In their research paper entitled, “Heuristics and Biases in Thinking About Tax”, they have suggested that citizens especially in the United States suffer from a wide range of biases in the understanding of the basic features of the tax-law design and reform, like the perceptual biases more studied in the domain of the private markets, like the evaluation of “risky choice” and consumer finances. The main goal of the paper was to show that in evaluating the tax systems present in the country, citizens are vulnerable and exhibit a wide range of Heuristics and biases, which lead to inconsistent judgment and evaluation.
Prevalence of these biases show that there is indeed room for “skillful” politicians and facile political systems to “manipulate public opinion, and that tax system design will reflect a certain volatility on account of the possibility of eliciting preference reversals through purely formal rhetorical means. ” Due to the inconsistencies and biases of Heuristics, decision theorists have studied this phenomenon more closely. It turned into a respected field, founded by of Kahneman and Tversky, commonly known as “Heuristics and biases.”

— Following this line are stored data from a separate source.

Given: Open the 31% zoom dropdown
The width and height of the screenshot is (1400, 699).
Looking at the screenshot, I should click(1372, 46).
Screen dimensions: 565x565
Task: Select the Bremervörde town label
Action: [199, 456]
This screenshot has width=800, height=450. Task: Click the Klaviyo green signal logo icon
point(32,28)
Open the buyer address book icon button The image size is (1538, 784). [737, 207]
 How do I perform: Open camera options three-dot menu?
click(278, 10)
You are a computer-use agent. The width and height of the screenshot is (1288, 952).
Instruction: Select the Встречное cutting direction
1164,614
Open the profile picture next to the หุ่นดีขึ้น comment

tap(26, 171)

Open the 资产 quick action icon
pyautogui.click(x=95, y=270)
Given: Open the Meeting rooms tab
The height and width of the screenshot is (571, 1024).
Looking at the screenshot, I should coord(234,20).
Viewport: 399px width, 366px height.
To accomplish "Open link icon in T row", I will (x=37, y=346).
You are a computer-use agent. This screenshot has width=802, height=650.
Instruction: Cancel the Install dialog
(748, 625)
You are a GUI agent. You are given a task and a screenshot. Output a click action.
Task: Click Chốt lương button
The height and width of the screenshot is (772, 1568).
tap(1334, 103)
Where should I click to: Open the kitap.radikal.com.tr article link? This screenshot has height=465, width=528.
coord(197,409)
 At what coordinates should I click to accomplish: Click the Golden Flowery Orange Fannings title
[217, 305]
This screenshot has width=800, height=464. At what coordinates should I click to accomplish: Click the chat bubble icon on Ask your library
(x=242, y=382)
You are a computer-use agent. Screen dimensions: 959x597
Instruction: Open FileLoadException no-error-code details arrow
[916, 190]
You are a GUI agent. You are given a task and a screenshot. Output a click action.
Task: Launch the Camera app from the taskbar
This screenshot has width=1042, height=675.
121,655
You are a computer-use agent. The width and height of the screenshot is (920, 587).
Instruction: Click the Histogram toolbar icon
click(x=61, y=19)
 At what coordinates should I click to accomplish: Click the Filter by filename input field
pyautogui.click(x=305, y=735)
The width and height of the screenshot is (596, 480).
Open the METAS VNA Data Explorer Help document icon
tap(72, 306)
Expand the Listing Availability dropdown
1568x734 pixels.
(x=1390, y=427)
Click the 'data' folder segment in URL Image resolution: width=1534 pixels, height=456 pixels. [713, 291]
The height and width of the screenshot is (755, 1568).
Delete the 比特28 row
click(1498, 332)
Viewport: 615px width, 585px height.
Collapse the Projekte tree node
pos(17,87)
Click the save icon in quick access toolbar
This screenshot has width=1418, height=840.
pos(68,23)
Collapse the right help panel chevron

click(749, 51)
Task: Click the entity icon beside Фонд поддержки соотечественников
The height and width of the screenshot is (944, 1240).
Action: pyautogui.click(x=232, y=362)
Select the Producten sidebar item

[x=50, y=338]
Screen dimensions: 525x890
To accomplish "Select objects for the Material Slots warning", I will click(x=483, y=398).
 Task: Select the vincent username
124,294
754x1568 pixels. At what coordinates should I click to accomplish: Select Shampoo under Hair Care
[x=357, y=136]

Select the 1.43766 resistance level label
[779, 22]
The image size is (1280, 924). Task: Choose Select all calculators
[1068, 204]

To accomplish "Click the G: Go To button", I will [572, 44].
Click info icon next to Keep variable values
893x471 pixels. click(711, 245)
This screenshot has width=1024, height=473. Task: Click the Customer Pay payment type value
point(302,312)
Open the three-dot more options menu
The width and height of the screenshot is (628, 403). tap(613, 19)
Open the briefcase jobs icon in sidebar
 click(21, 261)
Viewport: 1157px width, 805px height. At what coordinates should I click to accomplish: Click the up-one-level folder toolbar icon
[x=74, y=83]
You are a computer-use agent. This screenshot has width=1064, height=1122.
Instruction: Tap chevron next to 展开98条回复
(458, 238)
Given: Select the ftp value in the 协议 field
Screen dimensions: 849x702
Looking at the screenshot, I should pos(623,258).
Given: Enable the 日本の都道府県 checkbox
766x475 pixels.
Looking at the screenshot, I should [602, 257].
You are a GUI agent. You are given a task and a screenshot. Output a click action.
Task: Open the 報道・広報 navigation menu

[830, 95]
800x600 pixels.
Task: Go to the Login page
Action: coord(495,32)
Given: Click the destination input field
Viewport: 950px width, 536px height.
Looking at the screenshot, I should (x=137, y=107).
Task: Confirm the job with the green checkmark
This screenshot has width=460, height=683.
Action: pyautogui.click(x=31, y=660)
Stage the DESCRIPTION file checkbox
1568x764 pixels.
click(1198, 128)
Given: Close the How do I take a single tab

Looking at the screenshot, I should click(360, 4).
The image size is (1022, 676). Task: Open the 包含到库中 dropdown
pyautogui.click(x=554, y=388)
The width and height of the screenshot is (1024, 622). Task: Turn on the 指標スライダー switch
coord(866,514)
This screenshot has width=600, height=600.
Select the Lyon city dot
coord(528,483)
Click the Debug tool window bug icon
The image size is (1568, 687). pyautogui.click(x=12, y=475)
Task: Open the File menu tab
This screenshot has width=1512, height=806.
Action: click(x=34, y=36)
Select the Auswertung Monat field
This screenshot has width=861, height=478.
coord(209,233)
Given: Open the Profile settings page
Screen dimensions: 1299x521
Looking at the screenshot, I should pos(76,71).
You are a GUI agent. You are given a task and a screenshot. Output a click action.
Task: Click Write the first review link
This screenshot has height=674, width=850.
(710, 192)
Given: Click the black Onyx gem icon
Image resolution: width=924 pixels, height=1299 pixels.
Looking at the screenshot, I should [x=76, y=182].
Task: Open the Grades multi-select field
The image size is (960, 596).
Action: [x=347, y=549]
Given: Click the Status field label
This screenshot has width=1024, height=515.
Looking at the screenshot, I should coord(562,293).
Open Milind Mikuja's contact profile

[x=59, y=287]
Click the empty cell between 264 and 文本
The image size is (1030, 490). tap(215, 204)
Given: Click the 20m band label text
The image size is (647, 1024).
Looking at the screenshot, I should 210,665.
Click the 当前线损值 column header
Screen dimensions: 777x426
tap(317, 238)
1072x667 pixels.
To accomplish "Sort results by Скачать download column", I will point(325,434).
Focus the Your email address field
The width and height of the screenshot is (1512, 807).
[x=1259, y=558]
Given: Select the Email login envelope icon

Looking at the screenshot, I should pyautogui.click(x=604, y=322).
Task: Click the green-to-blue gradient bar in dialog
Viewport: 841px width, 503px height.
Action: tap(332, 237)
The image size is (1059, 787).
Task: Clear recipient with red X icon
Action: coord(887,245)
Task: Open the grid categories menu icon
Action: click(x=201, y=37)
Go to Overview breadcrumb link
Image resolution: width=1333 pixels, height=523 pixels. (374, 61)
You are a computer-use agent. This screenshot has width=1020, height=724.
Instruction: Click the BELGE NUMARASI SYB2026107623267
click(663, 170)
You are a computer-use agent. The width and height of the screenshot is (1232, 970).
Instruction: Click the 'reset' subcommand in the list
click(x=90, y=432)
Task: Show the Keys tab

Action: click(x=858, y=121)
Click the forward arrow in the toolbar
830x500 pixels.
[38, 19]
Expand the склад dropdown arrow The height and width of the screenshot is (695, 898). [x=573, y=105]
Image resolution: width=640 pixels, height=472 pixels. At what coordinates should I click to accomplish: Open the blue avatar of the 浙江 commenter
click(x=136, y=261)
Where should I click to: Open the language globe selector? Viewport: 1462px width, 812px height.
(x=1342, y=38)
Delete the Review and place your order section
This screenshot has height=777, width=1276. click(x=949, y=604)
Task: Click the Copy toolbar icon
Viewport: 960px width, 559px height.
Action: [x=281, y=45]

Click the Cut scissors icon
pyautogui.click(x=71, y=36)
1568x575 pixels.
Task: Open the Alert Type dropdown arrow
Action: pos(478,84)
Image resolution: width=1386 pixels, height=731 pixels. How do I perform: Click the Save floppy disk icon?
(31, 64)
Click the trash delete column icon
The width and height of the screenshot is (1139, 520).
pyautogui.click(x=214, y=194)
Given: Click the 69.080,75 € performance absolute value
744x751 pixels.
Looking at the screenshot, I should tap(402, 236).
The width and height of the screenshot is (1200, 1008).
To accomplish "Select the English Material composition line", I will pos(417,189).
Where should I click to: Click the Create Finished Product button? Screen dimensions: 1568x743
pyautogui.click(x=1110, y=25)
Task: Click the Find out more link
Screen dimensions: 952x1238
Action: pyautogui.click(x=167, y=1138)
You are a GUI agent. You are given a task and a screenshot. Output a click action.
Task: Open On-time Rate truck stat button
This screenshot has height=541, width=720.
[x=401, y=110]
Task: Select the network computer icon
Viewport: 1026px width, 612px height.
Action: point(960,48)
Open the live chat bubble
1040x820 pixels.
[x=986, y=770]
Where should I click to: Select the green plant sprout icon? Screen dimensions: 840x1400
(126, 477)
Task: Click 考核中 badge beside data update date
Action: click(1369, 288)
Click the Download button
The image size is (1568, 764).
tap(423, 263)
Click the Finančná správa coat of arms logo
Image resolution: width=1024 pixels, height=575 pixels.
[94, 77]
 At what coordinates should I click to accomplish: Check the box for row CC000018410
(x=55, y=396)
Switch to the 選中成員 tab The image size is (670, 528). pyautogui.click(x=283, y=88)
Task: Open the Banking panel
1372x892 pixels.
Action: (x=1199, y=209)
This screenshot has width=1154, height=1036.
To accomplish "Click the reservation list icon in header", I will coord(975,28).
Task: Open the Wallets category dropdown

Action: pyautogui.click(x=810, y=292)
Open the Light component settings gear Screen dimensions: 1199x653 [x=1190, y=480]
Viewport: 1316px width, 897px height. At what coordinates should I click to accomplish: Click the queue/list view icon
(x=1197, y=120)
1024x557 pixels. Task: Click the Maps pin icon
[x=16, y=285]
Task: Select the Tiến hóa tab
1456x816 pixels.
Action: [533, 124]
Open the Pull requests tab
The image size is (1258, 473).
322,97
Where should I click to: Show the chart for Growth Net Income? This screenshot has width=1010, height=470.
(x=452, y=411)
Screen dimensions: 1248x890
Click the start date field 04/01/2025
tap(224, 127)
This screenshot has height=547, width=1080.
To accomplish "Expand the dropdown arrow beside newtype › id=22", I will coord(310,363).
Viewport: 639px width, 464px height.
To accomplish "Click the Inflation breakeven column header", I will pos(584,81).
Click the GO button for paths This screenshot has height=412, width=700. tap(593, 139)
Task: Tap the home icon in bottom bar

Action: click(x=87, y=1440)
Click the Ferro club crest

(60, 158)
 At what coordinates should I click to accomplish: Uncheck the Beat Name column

Heuristics may work well in problem solving, but can also turn to harmful biases. A few examples of heuristics and biases include Framing, which means viewing a need in the real world as a “problem” you can work on solving and the counterpart bias is mistaking your view of the problem for the real need. Status quo, a heuristic that implies “Business as Usual” or “If it ain’t broke don’t fix it” may incur bias against anything new. Cognitive overconfidence is the same as decisiveness and refusal to be haunted by doubt which may lead to the bias of self-delusion.
The Heuristic Prudent Estimation means “conservative estimates” which may lead to missed opportunities which are especially dangerous in group problem solving. Most likely scenario has the Heuristic explanation of avoiding wasting time on possibilities that probably won’t happen, but the bias is rare events can be the most important. Guessing at patterns implies quickly spotting the trend or the big picture, with a corresponding bias of “Outguessing randomness” and seeing patterns that doesn’t exist.
The last example Recall ability or Availability which implies, if an idea doesn’t fit in with the obvious data, it’s surely suspect. The corresponding bias for this is, non-obvious things can be most important or even most common. These examples of Heuristics are common in everyday life, and these rules of thumb do help in assessing situations such as deals in business, economics, or day to day domestic problems. It is common knowledge that these Heuristics can fail predictably, which are also known as “hidden traps” when a person succumbs to the counterpart bias.
It is already a given that Heuristics bring about inconsistencies and biases, but there are some methods of control. For example, for the Heuristic Framing, advice is to not automatically accept initial framing, strive for objective neutral framing, and challenge other people’s framings. These are remedies to biased formed Heuristics, which will generally help in problem solving, whichever stage of the problem the person is at.